Different communities across the globe are at different stages, but with the vaccination rollouts at full steam ahead, most of us have managed to get out and about over recent months. Client meetings, conferences and social gatherings have recommenced in many of the major cities. We’re slowly getting used to being in person and seeing people below the shoulders, but it’s great to reconnect with the real world!

Number four: Regulatory and market structure projects will likely grant us more budget

On a more serious note, and coming back to what I mentioned earlier, the industry attention granted to post-trade practices has meant regulators are considering the modernisation of our settlement practices. Now, some regulators in Europe have been slowly contemplating this for a while, but if everyone gets on the same page (or near enough), we could see some real progress over the next few years. And more change usually means more budget to modernise our own legacy architectures before our 1970s mainframe systems fall over due to capacity issues. Wouldn’t it be nice to update those systems so you don’t have to log into a screen that was designed in 1992 every day?

Number five: The industry continues to innovate

Now, everyone might immediately think of crypto custody here and yes, that is an interesting development to study, but it’s far from the only one.
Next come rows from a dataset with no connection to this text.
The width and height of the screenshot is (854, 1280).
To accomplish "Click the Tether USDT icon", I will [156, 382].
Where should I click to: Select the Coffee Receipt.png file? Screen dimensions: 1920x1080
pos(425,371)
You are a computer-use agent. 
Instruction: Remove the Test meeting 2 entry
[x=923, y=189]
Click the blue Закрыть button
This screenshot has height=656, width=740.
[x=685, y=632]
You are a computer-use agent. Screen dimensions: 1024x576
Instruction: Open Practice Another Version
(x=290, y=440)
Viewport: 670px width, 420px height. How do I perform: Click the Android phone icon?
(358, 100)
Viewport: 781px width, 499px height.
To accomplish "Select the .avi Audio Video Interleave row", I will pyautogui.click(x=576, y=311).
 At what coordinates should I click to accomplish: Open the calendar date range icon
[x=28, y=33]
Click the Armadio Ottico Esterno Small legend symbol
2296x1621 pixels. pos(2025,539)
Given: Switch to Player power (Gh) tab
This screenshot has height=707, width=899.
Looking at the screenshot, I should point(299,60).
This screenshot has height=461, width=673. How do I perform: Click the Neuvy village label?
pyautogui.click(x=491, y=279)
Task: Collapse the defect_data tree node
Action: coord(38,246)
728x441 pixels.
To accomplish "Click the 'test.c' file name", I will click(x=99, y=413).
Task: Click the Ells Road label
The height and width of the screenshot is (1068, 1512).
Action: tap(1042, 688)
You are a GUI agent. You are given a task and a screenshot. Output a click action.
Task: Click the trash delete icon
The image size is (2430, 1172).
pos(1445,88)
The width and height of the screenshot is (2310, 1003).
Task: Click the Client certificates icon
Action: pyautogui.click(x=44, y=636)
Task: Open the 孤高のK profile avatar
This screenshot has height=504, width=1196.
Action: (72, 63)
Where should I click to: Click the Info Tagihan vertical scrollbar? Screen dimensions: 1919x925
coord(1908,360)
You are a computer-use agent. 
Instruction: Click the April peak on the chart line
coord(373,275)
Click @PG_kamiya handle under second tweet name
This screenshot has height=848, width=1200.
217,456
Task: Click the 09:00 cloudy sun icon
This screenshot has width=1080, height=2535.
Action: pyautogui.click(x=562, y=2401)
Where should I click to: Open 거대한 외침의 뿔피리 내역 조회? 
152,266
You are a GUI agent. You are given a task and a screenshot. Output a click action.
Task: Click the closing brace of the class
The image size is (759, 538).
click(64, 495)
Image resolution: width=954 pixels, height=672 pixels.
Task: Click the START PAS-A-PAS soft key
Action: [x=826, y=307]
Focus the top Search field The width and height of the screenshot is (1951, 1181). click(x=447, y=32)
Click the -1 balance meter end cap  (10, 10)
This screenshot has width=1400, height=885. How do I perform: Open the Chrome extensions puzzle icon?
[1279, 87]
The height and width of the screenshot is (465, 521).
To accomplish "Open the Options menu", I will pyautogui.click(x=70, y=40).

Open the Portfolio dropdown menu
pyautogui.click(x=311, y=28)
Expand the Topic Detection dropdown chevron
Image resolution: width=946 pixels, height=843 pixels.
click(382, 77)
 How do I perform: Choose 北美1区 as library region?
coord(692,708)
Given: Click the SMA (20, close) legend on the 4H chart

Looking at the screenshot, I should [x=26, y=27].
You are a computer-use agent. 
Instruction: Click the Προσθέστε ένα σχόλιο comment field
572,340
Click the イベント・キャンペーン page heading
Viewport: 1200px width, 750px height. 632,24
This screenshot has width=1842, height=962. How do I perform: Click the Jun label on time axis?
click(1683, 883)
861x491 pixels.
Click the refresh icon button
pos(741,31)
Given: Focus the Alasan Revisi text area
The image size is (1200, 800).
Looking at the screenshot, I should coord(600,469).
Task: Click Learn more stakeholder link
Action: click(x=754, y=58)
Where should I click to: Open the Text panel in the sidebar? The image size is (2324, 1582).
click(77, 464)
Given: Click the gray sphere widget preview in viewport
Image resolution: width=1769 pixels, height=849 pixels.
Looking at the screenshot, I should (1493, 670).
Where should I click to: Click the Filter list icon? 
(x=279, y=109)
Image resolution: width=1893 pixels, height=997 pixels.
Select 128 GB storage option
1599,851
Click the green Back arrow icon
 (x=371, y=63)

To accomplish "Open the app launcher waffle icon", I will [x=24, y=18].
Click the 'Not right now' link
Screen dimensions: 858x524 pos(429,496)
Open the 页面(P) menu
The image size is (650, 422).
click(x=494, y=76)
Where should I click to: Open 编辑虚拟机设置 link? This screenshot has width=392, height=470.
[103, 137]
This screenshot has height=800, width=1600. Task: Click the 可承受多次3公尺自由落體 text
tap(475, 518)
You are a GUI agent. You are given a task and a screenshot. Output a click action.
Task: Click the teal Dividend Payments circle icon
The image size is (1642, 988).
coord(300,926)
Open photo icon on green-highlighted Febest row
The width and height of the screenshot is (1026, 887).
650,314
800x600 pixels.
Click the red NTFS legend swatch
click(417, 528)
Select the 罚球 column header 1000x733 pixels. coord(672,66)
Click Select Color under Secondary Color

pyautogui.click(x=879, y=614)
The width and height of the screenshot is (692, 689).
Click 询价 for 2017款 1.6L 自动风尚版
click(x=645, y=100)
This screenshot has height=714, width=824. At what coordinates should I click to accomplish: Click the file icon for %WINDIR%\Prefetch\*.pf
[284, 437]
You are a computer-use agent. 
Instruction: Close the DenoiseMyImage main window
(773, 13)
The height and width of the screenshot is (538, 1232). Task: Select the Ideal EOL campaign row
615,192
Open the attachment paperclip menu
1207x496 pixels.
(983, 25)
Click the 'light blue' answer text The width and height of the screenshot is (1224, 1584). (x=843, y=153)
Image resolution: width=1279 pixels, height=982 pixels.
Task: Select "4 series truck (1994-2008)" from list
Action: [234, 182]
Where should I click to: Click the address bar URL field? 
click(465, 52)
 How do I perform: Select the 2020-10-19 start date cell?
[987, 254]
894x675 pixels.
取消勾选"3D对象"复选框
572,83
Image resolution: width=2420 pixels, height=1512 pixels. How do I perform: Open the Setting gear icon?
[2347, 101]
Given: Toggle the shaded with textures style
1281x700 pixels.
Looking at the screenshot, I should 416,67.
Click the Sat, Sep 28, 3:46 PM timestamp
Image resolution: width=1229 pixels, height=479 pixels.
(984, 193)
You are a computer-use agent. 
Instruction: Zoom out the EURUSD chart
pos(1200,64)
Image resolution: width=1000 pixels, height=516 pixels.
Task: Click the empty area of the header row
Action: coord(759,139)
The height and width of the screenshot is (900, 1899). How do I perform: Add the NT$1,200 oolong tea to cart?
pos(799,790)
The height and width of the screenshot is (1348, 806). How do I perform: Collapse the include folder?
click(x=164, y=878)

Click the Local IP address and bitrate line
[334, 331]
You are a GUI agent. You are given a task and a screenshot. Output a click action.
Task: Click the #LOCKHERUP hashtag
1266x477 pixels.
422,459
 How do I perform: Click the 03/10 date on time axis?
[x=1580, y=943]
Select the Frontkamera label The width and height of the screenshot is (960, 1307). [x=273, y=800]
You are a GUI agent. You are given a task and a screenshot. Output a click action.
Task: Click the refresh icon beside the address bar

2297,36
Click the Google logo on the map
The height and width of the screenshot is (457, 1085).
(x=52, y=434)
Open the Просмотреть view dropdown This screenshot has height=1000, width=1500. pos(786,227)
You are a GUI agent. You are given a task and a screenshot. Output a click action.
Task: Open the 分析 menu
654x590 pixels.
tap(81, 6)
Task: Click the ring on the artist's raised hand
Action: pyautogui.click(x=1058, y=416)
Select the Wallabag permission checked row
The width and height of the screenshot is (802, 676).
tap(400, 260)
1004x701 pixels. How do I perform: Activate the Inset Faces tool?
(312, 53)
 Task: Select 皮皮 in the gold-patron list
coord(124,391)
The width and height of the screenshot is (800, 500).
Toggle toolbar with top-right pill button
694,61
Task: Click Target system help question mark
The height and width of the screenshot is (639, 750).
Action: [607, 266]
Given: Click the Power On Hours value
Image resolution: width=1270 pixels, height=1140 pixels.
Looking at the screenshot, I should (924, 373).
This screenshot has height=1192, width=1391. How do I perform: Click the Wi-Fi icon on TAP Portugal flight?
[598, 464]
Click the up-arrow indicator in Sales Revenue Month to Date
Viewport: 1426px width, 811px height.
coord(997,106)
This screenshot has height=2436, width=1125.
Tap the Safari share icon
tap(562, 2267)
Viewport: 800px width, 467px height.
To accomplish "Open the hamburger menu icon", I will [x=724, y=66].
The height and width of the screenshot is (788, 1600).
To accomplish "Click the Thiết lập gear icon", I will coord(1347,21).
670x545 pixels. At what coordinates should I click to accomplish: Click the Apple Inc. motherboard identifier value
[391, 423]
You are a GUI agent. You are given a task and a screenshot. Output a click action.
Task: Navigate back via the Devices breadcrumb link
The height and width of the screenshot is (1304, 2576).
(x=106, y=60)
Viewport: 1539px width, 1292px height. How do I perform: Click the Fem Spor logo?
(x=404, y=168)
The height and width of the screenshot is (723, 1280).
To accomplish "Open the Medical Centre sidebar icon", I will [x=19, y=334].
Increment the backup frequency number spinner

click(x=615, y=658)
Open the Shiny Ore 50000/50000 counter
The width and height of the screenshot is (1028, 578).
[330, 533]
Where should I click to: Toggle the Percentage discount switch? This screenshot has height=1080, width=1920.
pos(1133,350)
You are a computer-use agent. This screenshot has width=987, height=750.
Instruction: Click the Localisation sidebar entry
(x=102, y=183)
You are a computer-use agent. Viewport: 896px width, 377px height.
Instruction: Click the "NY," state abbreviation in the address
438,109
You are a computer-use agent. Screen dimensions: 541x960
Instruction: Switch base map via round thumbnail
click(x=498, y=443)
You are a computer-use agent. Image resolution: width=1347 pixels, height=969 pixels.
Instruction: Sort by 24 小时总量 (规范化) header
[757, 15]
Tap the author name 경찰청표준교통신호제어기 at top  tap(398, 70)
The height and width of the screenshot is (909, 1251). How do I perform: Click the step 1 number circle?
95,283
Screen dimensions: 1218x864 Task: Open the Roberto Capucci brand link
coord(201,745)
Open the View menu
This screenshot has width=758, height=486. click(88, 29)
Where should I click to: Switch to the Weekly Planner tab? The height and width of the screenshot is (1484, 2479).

The explosion in environmental, social and governance investment and the real innovation in related investment products is also something that is breathing fresh life into the industry. Perhaps, if we play our cards right, it will even attract more talent into the sector and ensure we remain a thriving and resilient segment of the wider capital markets in the future.

See, there’s a lot to be thankful for, you just need to know where to look!